# What needs to be done
Restate the records in full, so that each line matches the original exactly.
-- Records follows --
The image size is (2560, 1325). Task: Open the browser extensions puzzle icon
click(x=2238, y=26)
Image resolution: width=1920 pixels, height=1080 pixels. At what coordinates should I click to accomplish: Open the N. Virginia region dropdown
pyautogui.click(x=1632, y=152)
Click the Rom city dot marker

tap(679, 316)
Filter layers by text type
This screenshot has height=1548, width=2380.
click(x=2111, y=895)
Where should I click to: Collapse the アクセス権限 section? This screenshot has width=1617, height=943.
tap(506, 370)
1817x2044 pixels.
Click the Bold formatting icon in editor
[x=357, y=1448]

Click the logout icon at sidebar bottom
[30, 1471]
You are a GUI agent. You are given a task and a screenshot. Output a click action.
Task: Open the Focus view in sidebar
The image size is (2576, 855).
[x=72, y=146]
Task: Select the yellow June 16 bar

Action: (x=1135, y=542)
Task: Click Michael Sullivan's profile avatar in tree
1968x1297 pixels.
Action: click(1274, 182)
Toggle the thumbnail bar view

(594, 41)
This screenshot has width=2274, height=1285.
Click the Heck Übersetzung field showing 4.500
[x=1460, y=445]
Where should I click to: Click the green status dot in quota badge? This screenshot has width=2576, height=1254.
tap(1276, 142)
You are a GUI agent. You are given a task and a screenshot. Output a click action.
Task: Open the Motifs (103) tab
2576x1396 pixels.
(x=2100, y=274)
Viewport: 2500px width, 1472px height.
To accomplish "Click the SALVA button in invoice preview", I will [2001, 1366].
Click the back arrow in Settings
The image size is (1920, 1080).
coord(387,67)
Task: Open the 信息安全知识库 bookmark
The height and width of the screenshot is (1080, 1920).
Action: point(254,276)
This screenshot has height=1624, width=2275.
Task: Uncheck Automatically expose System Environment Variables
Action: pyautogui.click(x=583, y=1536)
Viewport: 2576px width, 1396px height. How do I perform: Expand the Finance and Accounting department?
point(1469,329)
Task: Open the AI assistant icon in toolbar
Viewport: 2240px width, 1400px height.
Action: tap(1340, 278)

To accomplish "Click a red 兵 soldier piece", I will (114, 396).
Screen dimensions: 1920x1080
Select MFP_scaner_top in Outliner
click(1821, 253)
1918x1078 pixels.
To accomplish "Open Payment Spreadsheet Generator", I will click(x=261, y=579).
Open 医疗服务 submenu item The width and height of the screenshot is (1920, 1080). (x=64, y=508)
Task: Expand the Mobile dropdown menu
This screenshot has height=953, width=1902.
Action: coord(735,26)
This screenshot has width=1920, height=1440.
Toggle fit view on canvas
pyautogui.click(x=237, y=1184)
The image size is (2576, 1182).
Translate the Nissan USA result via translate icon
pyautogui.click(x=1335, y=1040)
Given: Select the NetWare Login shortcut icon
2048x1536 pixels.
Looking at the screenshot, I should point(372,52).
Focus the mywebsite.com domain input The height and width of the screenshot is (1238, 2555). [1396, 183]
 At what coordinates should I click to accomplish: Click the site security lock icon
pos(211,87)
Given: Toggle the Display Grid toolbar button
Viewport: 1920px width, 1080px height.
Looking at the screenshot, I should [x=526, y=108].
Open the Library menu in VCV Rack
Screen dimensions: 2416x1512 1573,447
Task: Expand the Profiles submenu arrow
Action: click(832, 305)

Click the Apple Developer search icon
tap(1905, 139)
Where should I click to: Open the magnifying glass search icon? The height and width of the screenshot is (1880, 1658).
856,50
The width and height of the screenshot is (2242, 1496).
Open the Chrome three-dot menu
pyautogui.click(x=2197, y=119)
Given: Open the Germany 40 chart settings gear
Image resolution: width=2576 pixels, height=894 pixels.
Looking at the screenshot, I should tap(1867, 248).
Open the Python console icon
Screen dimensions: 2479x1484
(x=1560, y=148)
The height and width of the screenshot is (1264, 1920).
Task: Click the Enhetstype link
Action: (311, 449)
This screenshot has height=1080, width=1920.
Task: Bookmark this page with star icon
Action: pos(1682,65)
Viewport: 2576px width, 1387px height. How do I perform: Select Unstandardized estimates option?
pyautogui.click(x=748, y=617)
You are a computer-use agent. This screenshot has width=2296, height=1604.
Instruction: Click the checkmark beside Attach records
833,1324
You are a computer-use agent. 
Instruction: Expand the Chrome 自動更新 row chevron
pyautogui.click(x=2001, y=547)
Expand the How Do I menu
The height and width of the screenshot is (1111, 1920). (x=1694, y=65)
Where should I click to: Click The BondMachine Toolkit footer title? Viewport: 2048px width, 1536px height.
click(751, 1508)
-- Records concluded --
# Worked solution
The image size is (2560, 1325). Task: Open the browser extensions puzzle icon
click(x=2238, y=26)
Image resolution: width=1920 pixels, height=1080 pixels. At what coordinates should I click to accomplish: Open the N. Virginia region dropdown
pyautogui.click(x=1632, y=152)
Click the Rom city dot marker

tap(679, 316)
Filter layers by text type
This screenshot has height=1548, width=2380.
click(x=2111, y=895)
Where should I click to: Collapse the アクセス権限 section? This screenshot has width=1617, height=943.
tap(506, 370)
1817x2044 pixels.
Click the Bold formatting icon in editor
[x=357, y=1448]

Click the logout icon at sidebar bottom
[30, 1471]
You are a GUI agent. You are given a task and a screenshot. Output a click action.
Task: Open the Focus view in sidebar
The image size is (2576, 855).
[x=72, y=146]
Task: Select the yellow June 16 bar

Action: (x=1135, y=542)
Task: Click Michael Sullivan's profile avatar in tree
1968x1297 pixels.
Action: click(1274, 182)
Toggle the thumbnail bar view

(594, 41)
This screenshot has width=2274, height=1285.
Click the Heck Übersetzung field showing 4.500
[x=1460, y=445]
Where should I click to: Click the green status dot in quota badge? This screenshot has width=2576, height=1254.
tap(1276, 142)
You are a GUI agent. You are given a task and a screenshot. Output a click action.
Task: Open the Motifs (103) tab
2576x1396 pixels.
(x=2100, y=274)
Viewport: 2500px width, 1472px height.
To accomplish "Click the SALVA button in invoice preview", I will [2001, 1366].
Click the back arrow in Settings
The image size is (1920, 1080).
coord(387,67)
Task: Open the 信息安全知识库 bookmark
The height and width of the screenshot is (1080, 1920).
Action: point(254,276)
This screenshot has height=1624, width=2275.
Task: Uncheck Automatically expose System Environment Variables
Action: pyautogui.click(x=583, y=1536)
Viewport: 2576px width, 1396px height. How do I perform: Expand the Finance and Accounting department?
point(1469,329)
Task: Open the AI assistant icon in toolbar
Viewport: 2240px width, 1400px height.
Action: tap(1340, 278)

To accomplish "Click a red 兵 soldier piece", I will (114, 396).
Screen dimensions: 1920x1080
Select MFP_scaner_top in Outliner
click(1821, 253)
1918x1078 pixels.
To accomplish "Open Payment Spreadsheet Generator", I will click(x=261, y=579).
Open 医疗服务 submenu item The width and height of the screenshot is (1920, 1080). (x=64, y=508)
Task: Expand the Mobile dropdown menu
This screenshot has height=953, width=1902.
Action: coord(735,26)
This screenshot has width=1920, height=1440.
Toggle fit view on canvas
pyautogui.click(x=237, y=1184)
The image size is (2576, 1182).
Translate the Nissan USA result via translate icon
pyautogui.click(x=1335, y=1040)
Given: Select the NetWare Login shortcut icon
2048x1536 pixels.
Looking at the screenshot, I should point(372,52).
Focus the mywebsite.com domain input The height and width of the screenshot is (1238, 2555). [1396, 183]
 At what coordinates should I click to accomplish: Click the site security lock icon
pos(211,87)
Given: Toggle the Display Grid toolbar button
Viewport: 1920px width, 1080px height.
Looking at the screenshot, I should [x=526, y=108].
Open the Library menu in VCV Rack
Screen dimensions: 2416x1512 1573,447
Task: Expand the Profiles submenu arrow
Action: click(832, 305)

Click the Apple Developer search icon
tap(1905, 139)
Where should I click to: Open the magnifying glass search icon? The height and width of the screenshot is (1880, 1658).
856,50
The width and height of the screenshot is (2242, 1496).
Open the Chrome three-dot menu
pyautogui.click(x=2197, y=119)
Given: Open the Germany 40 chart settings gear
Image resolution: width=2576 pixels, height=894 pixels.
Looking at the screenshot, I should tap(1867, 248).
Open the Python console icon
Screen dimensions: 2479x1484
(x=1560, y=148)
The height and width of the screenshot is (1264, 1920).
Task: Click the Enhetstype link
Action: (311, 449)
This screenshot has height=1080, width=1920.
Task: Bookmark this page with star icon
Action: pos(1682,65)
Viewport: 2576px width, 1387px height. How do I perform: Select Unstandardized estimates option?
pyautogui.click(x=748, y=617)
You are a computer-use agent. This screenshot has width=2296, height=1604.
Instruction: Click the checkmark beside Attach records
833,1324
You are a computer-use agent. 
Instruction: Expand the Chrome 自動更新 row chevron
pyautogui.click(x=2001, y=547)
Expand the How Do I menu
The height and width of the screenshot is (1111, 1920). (x=1694, y=65)
Where should I click to: Click The BondMachine Toolkit footer title? Viewport: 2048px width, 1536px height.
click(751, 1508)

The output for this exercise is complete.